Тархан приподнял чашу в знак уважения к гостю. Пил он маленькими глотками, причмокивая и жмурясь от удовольствия. Дадын тоже выпил, отметив про себя, что этим приятным, немного терпким вином можно незаметно упиться. «Не хочет ли хазарин меня напоить? Ну, нет, не проведешь. Сколько ты выпьешь, столько и я, а меня тебе не перепить», — подумал старый абазг.
— Люблю хорошее вино. Оно тебе нравится?
— Я чувствую в нем жар солнца и аромат долин Кахети, — ответил Дадын, думая меж тем о том, как бы повернуть разговор в нужное ему русло. Не затем же он сюда пришел, чтобы пить вино и слушать грустные песни красавицы. — Это вино прислал мне мой друг азнаур.
— А сын моего друга азнаура Петре томится у вас в неволе... За него ты получишь от меня великую жертву для ваших богов.
Из-под пухлых век хазарина на абазга внимательно смотрели желтые глаза не ленивого толстяка, а умного царедворца и политика.
— Ты хитрее, чем я думал, — поощрительно улыбнулся Юкук-шад, — но у тебя есть один недостаток: ты нетерпелив. Однако ты мне нравишься. Мы с тобой будем большими друзьями. — Хозяин снова наполнил чаши. Оба выпили. — Ты думаешь: Юкук-шад толстый и ленивый, Юкук-шад жадный, Юкук-шад всегда спит. — Глаза хазарина в упор смотрели на гостя. — Юкук-шад толстый — это правда, по не ленивый. Юкук-шад берет золото и драгоценные самоцветы не из жадности, а ради того, чтобы не сдохнуть от жажды, когда родник удачи пересохнет под жгучими лучами немилости царя. Юкук-шад никогда не опит. Поэтому его и называют Сова-князь. Он, как паук, повсюду расставил свои сети и все видит и слышит. Юкук-шад верный страж хазарского государства. Но Юкук-шад не всесилен...

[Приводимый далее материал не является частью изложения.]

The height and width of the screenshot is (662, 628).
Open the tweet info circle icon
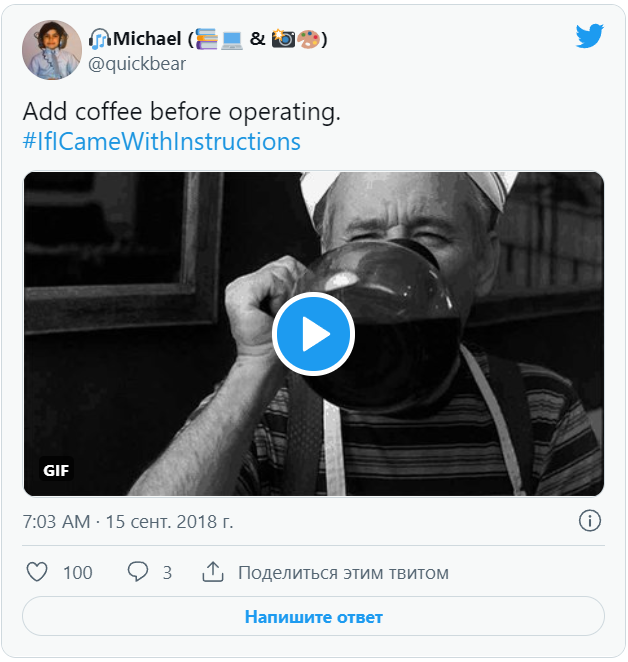point(590,521)
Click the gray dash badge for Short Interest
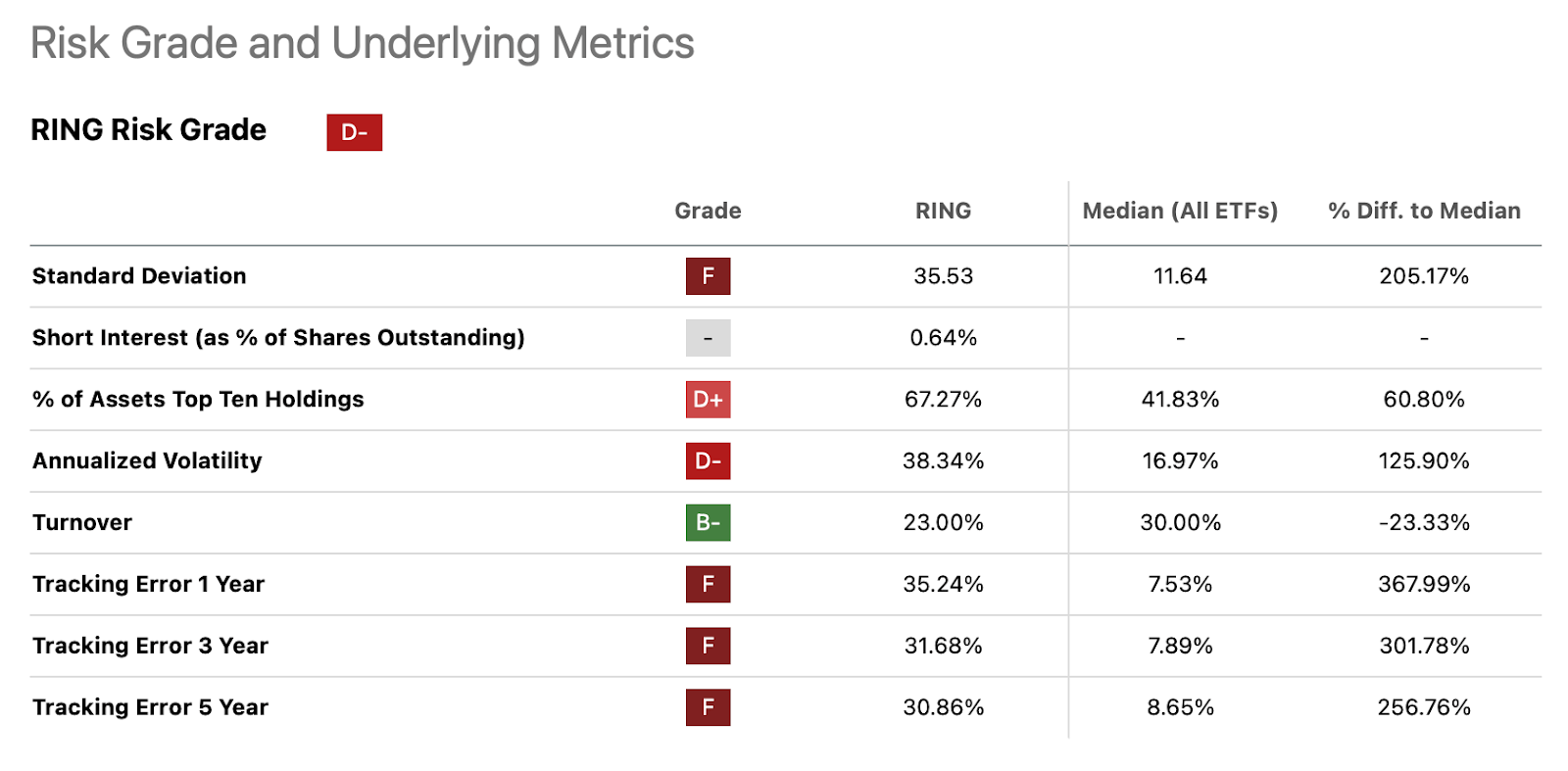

Ты сказал правду: кахетинцы нам не враги, сына твоего друга следовало бы отпустить... Ты друг, тебе скажу: я давно опасался большой войны с арабами, теперь она надвигается. На нас идет меч омейядов — великий полководец Востока Маслама, с ним — лев Пенджикента Саид ибн-Амр аль-Хараши. Зачем в предстоящей битве умножать своих врагов? Надо выпустить сына кахетинского азнаура — он могучий воин, и надо отправить послов к Картлийскому царю Мириану для заключения союза в войне с мусульманами. — Тархан заговорил совсем тихо, склонившись к уху Дадына. — Ты спросил о здоровье Солнцеликого, но тебе не ответили. Я скажу: боги отняли у нашею кагана здоровье и лишили его божественной силы. Они оставили ему только злобу и мстительность. Он не простил азнауру Петре разгрома своего лучшего сторожевого отряда.